When presented with a short rod engine you dont have many piston to valve clearance issues because the pistons gets pulled out of the way quickly, go to a long rod motor and its a different story, you have to have the right design of piston. This is how I prioritise engine design.
1 get a head that flows the air you need for the power you want. Get a good head, one without turbulence, I hate turbulence it wrecks the fuel preparation.
2 Get the right bore to fit the valves, dont shroud the valve with too small a bore have the modern chamber shape and size it so that the chamber walls blend to the bore. Ive had great difficulty with that one, trying to get the heads machined the way i want them.
3 Select the fuel your going to use, use racing fuels for racing.

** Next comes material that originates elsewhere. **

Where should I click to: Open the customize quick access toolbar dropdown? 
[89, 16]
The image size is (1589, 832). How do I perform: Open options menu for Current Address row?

Fuel selection is key, you have to consider it from the point of view of HP per cube also its not just about compression ratios.
4 Set the compression pressure you need to vaporise that fuel efficiently.
5 Set the stroke so that the piston can be dished with a mirror of the head. Of course this step depends on the compression ratio but Im talking a racing engine here with some pop in it like 13:1 plus. If the stroke and comp ratio doesnt require a dish but requires a dome then make the piston custom fit the chamber so that the squish band ramp to the dome is close to the edge of the chamber, thus pushing the ejected gases around the chamber roof, cleaning the chamber.

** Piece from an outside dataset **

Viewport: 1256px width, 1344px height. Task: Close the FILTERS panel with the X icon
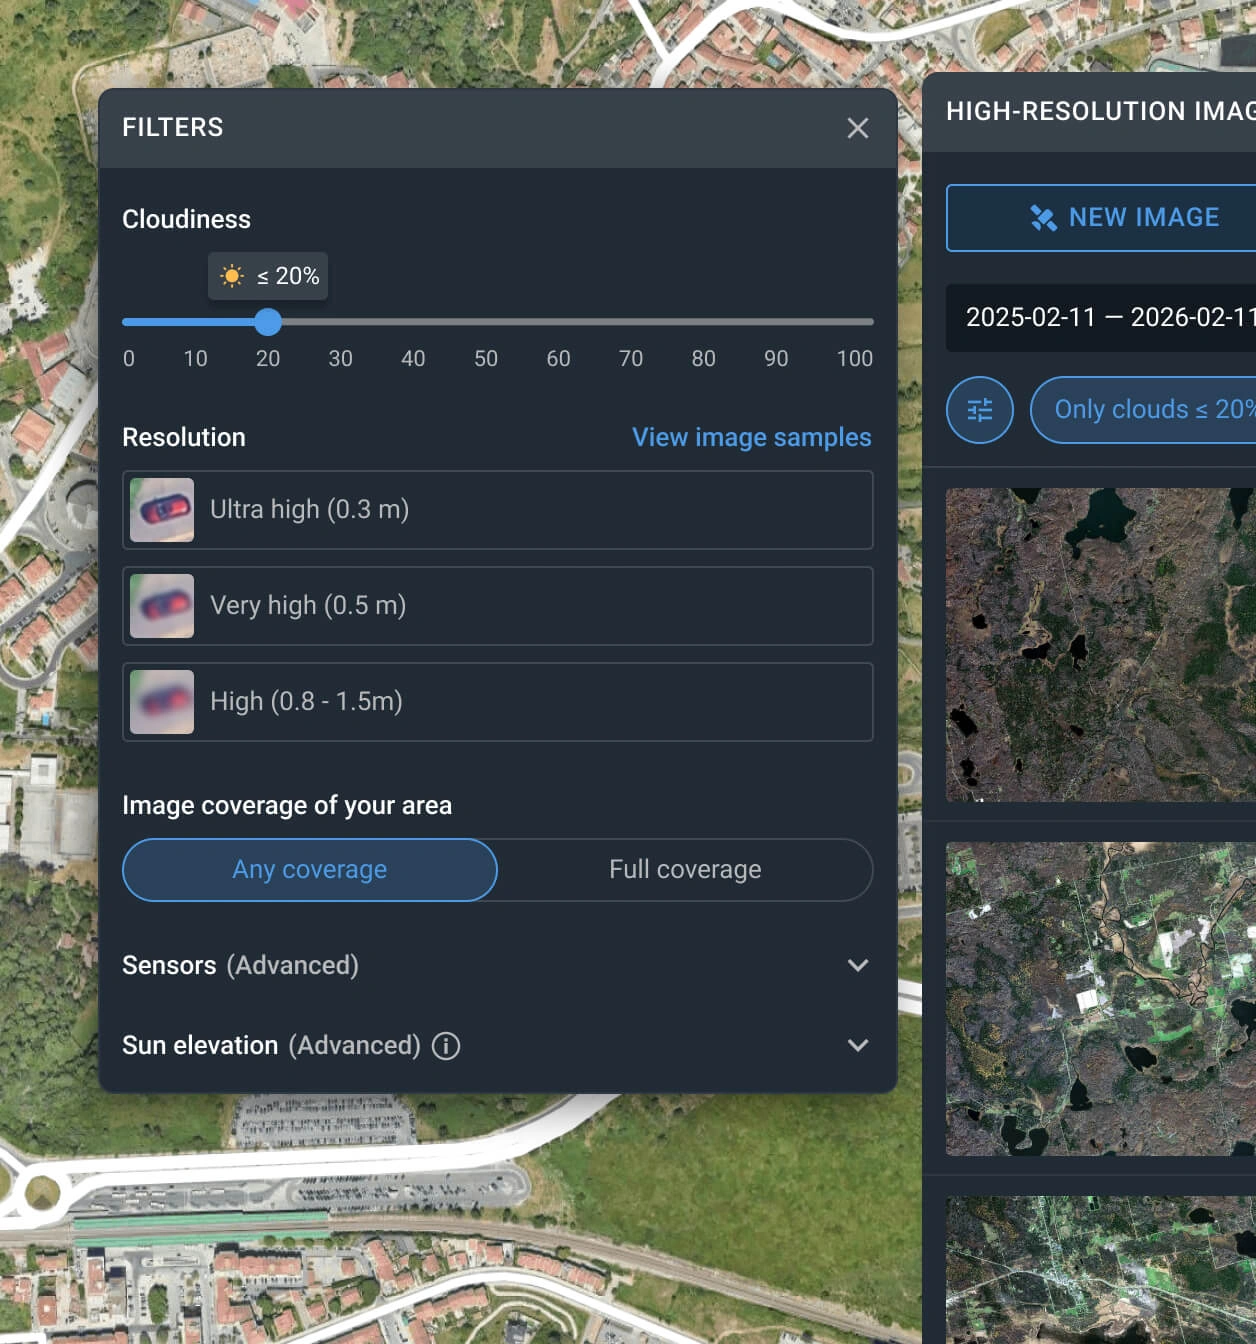click(857, 128)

With the Chrysler engine having a long rod ratio the piston dwells for longer at TDC so the opportunity for a dished piston is there for a different reason than a Chev etc. Dishing the piston gives a better chamber because the flame kernel is further way from metal in every direction so thats good.
It makes the plug more central when viewed from the side if you get what I mean. But the reason for doing it with a Chrysler is different to a Chev. Doing it in the Chrysler long rod engine is not just that the piston clearance is there but its to create a longer flame path before the flame extinguishes against a surface while the rod is dwelling at TDC. 1.8 stroke rod ratio motors are different gas production to shorter rod ratio motors. They have more complete burn with less HC wastage. they are awesome to work with, unfortunately theres not much Chrysler racing stuff here in Oz.

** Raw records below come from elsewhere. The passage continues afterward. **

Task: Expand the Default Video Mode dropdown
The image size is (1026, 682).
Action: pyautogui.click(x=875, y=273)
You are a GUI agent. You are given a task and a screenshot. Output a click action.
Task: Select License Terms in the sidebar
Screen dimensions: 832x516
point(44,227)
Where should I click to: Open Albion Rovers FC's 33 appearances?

Author:  shrinker [ Wed Jan 30, 2013 3:37 am ]
Post subject:  Re: Initial timing

Now the cam selection, Its tied up with the amount of room you have isnt it. So the type of head and its deck to valve seat height matters a lot. The cam you run and its figures is basically something to shut the valve so you get enough compression pressure for the fuel you need and make sure its shut before it starts backflowing up the intake. The simulation progs are handy for that. That single are is the most common mistake I see, too late on closing intake is a bad idea. I dont give much of a stuff about the exhaust, its the intake that people get really wrong. If your going to fix only one thing, fix the intake.

Its easier to start with a small cam and work out how the engine is making its power (look at it gas production) than to try and figure out a monster profile with all sorts of issues. Once the engines personalty is apparent, then a more optimised cam can be "guessed" at Ha HA hA

Author:  hysteric [ Thu Jan 31, 2013 12:58 am ]
Post subject:  Re: Initial timing

Thanks Shrinker....Lots to think about!

Im limited to factory stuff at the moment.